Did The Spirit of St. Louis present formidable difficulties?
Yes indeed. We had to cover such a vast area – and we had to fly in the actual replica of the plane. If something went wrong with [James] Stewart’s performance we had to land the thing at a nearby airfield and explain to him because you couldn’t do it in the air. And by then your day had gone, the weather didn’t match.
I’m not an outdoor man: I’ve never done a western. I think I should confine myself to bedrooms, maybe. I was saying the other day, “I’m doing a picture where the boss is chasing the secretary round the desk. But this time I’m going to have Andrew Marton shoot the chase sequence.”
Some Like It Hot rather disappointed box-office expectations, didn’t it?

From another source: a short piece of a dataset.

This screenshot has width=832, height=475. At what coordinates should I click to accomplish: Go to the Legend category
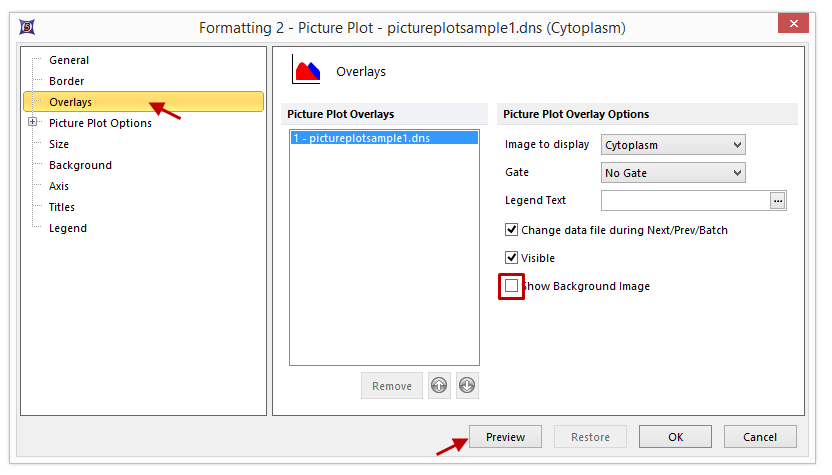(x=68, y=228)
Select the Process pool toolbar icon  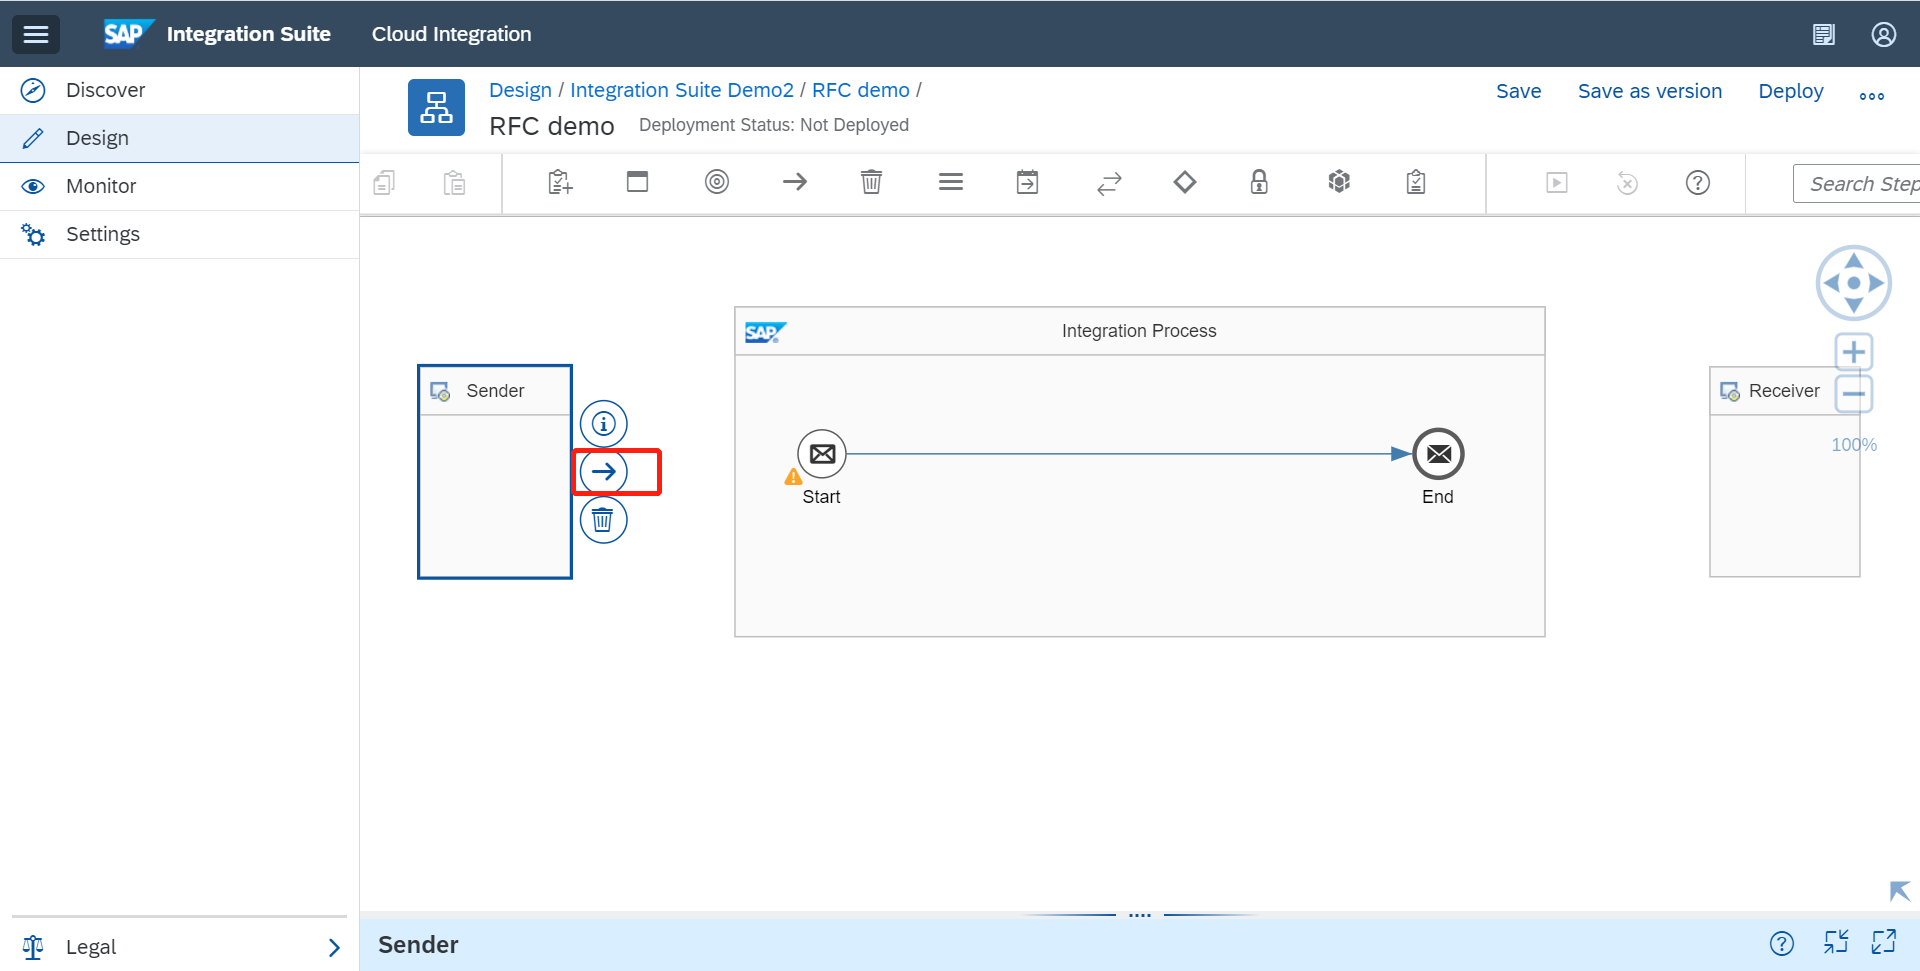tap(637, 182)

Yes, it was far ahead of its time. If we made it today it would be a huge success. We had a problem persuading Tony Curtis to get into women’s clothing, but Jack Lemmon was an all-out clown and extrovert and enjoyed the whole thing enormously.
Marilyn Monroe was sensitive and very difficult. She tried hard, but you had to wait for her to come through, to start rolling, and then her tiny kind of inhibition disappeared and after that she was phenomenal, one of the great comediennes. The metabolism had to be right with her, and if it was right, she was a marvellous thing to direct.
The Apartment and Meet Whiplash Willie [aka Fortune Cookie] seem to indicate a return to a more personal style…
That’s true, and of course they aren’t really comedies. We sugar-coated them with a few laughs here and there, but what I wanted to say in them finally was, human beings are human beings. Once again, I wanted the starkest realism. In The Apartment, the apartment itself was small, we took the white out, and the office was built in exact perspective; we had tiny desks at the back with dwarfs and then tinier ones still with cut-outs. Alexander Trauner is the best in the business and he worked it out brilliantly.
In these pictures, I wanted to say: “How corrupt we are, how money mad we are.” As someone says in Meet Whiplash Willie, “People will do anything for money. Except for some people. They will do almost anything for money.” I guess that’s the theme of all my pictures. Maybe my philosophy is cynical, but I have to be true to what I feel.
My next picture is sure to be in bad taste, and I’m hoping the people financing me don’t blow all the money. After all, my ideas about people aren’t so brand new, are they, that they’re going to shock anybody? Say a little bit to rub audiences the wrong way, but not too much, and you haven’t lost them. Have you?